Dame Frances Mary Ashcroft (born 1952) is a British ion channel physiologist. She is Royal Society GlaxoSmithKline Research Professor at the University Laboratory of Physiology at the University of Oxford. She is a fellow of Trinity College, Oxford, and is a director of the Oxford Centre for Gene Function. Her research group has an international reputation for work on insulin secretion, type II diabetes and neonatal diabetes. Her work with Andrew Hattersley has helped enable children born with diabetes to switch from insulin injections to tablet therapy.

==Education==
Ashcroft was educated at Talbot Heath School and the University of Cambridge where she was awarded a BA degree in Natural Sciences followed by a PhD degree in zoology in 1978.

==Career and research==
Ashcroft then did postdoctoral research at the University of Leicester and the University of California at Los Angeles.

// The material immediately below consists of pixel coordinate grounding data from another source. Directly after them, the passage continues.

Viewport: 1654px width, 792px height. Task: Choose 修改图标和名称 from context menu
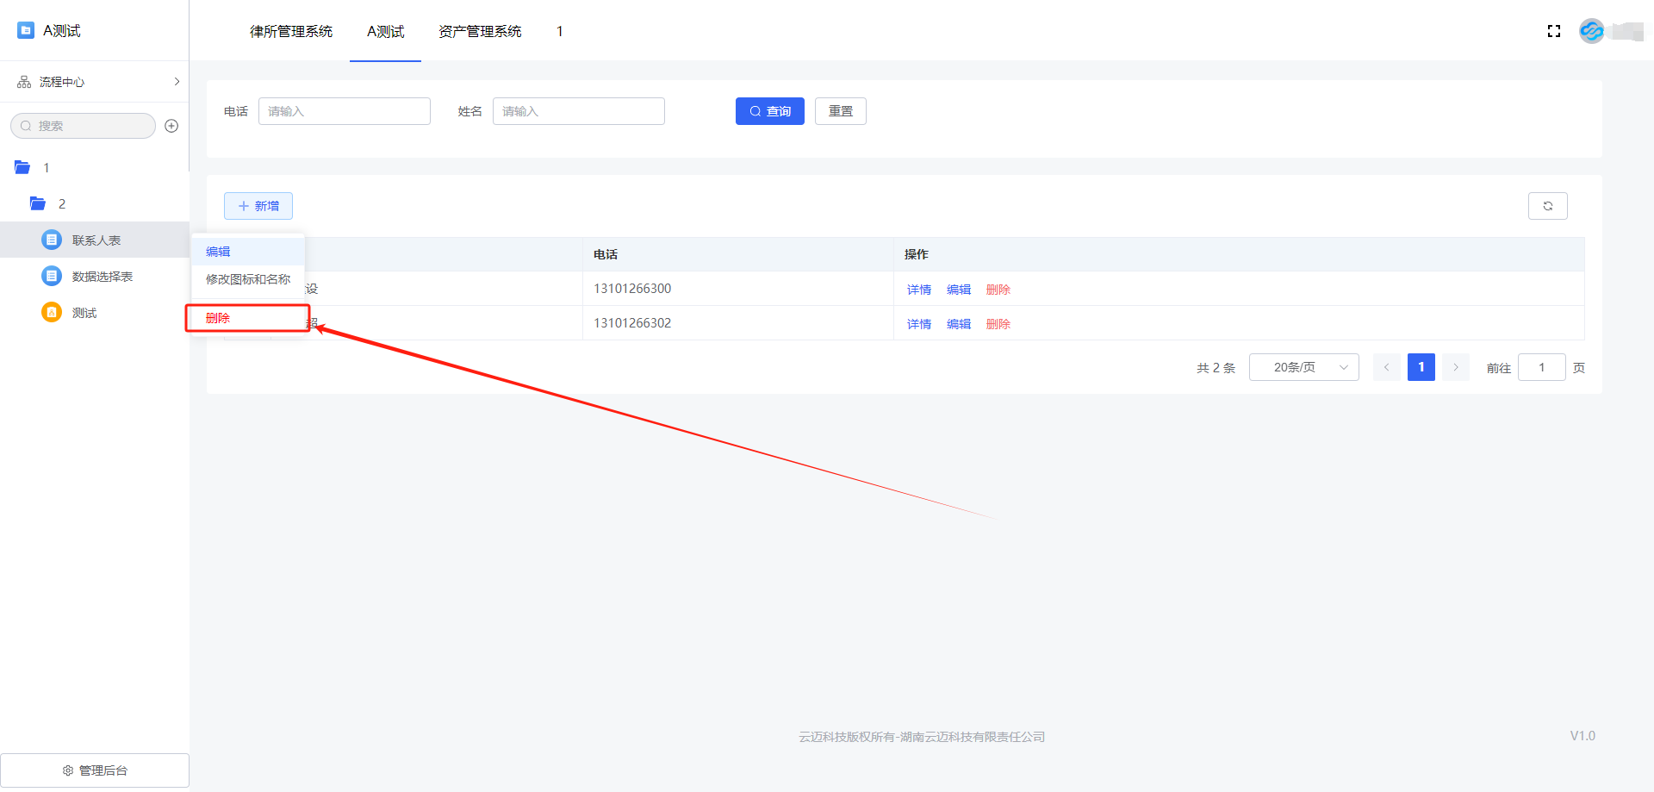tap(248, 279)
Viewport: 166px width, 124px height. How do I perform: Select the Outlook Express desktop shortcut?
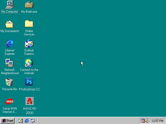click(x=29, y=43)
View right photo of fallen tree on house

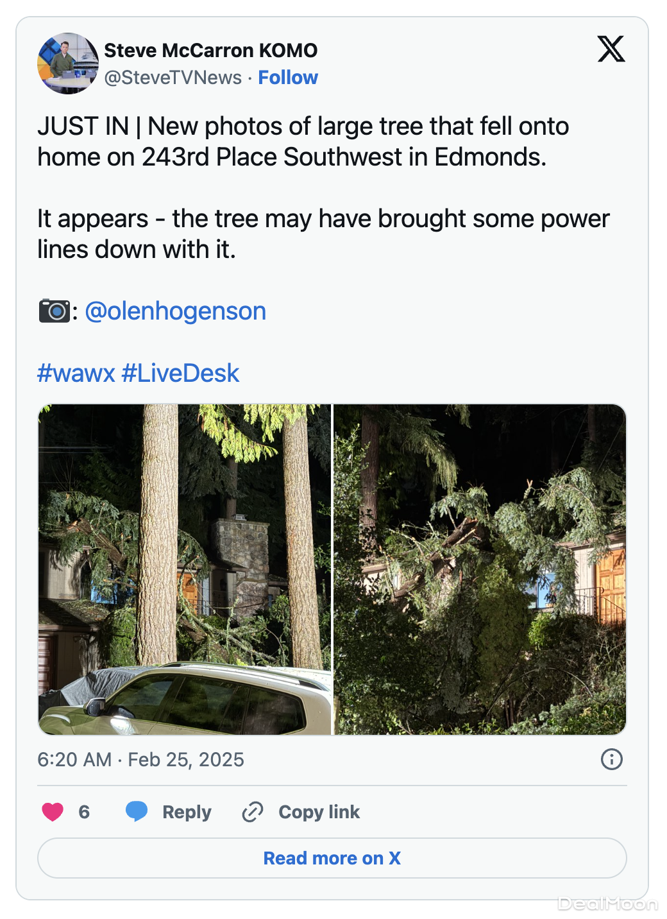click(480, 569)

Ashcroft is a director of Oxion: Ion Channels and Disease Initiative, a research and training programme on integrative ion channel research, funded by the Wellcome Trust.

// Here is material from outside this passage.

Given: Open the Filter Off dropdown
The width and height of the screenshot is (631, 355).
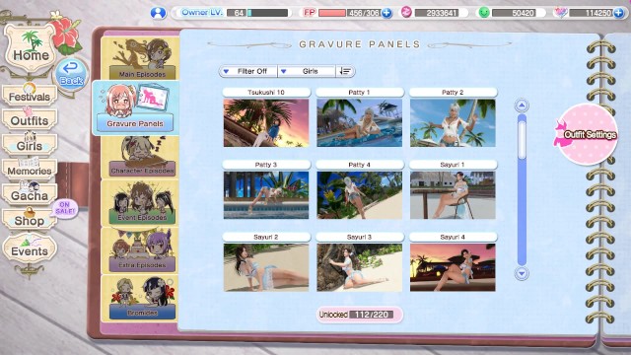Looking at the screenshot, I should pos(248,71).
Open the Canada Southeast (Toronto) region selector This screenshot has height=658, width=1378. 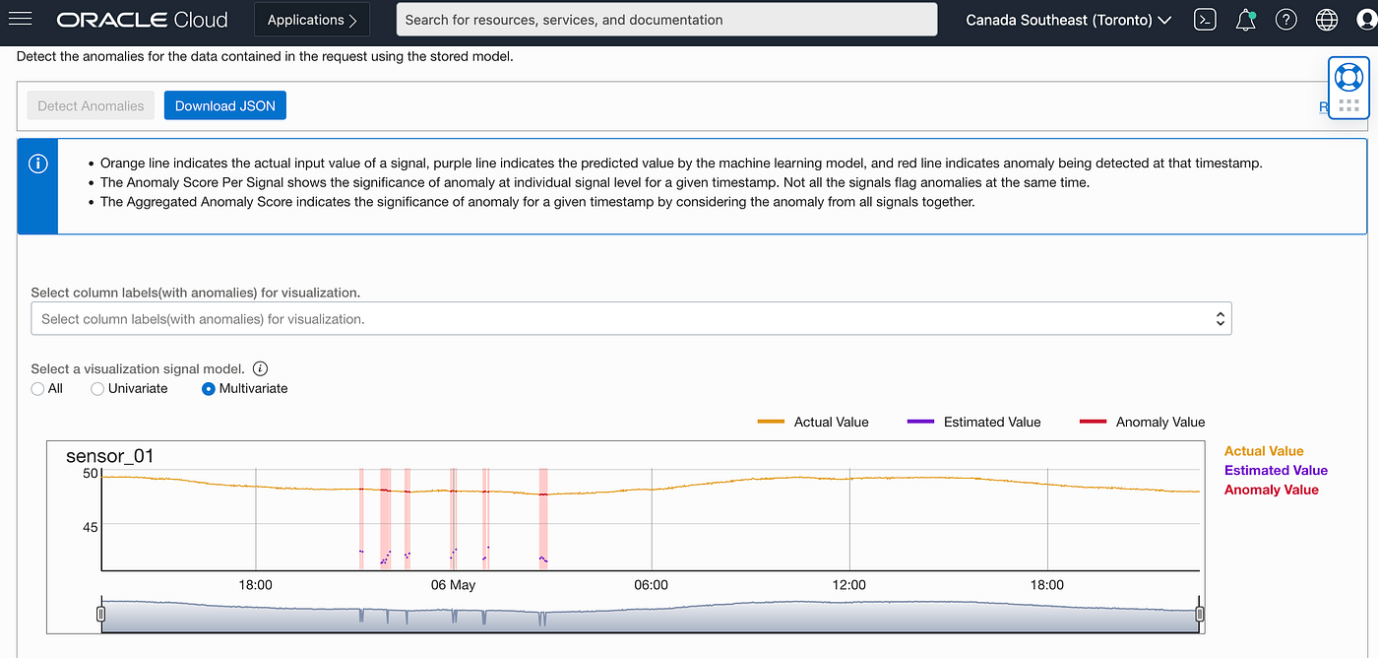click(x=1067, y=19)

Ashcroft's research focuses on ATP-sensitive potassium (K_{ATP})channels and their role in insulin secretion.
Ashcroft is working towards explaining how a rise in the blood glucose concentration stimulates the release of insulin from the pancreatic beta-cells, what goes wrong with this process in type 2 diabetes, and how drugs used to treat this condition exert their beneficial effects. Ashcroft has authored a few science and popular science books based on ion channel physiology:

- Ion Channels and Disease: Channelopathies on channelopathic diseases
- Life at the Extremes: The Science of Survival
- The Spark of Life: Electricity in the Human Body

Her work has helped people with neonatal diabetes, a very rare disease, switch from insulin injections to oral drug therapy.

===Honours and awards===
Ashcroft was elected a Fellow of the Royal Society in 1999. In 2007, Ashcroft was awarded the Walter B. Cannon Award, the highest honour bestowed by the American Physiological Society. She was one of five 2012 winners of the L'Oreal-UNESCO Award for Women in Science.

Ashcroft was awarded an honorary degrees of Doctor of the University from The Open University in 2003 and Doctor of Science from the University of Leicester on 13 July 2007.

Ashcroft was awarded the Croonian Medal and Lecture by the Royal Society in 2013.

In the 2015 Birthday Honours, she was appointed a Dame Commander of the Order of the British Empire (DBE) "for services to Medical Science and the Public Understanding of Science". She was elected a Fellow of the Academy of Medical Sciences (FMedSci) in 1999.

A. S. Byatt's novel A Whistling Woman is half dedicated to Ashcroft.

==Personal life==
Ashcroft appeared (as a diner) on MasterChef during the 2011 series, alongside several other Fellows of the Royal Society.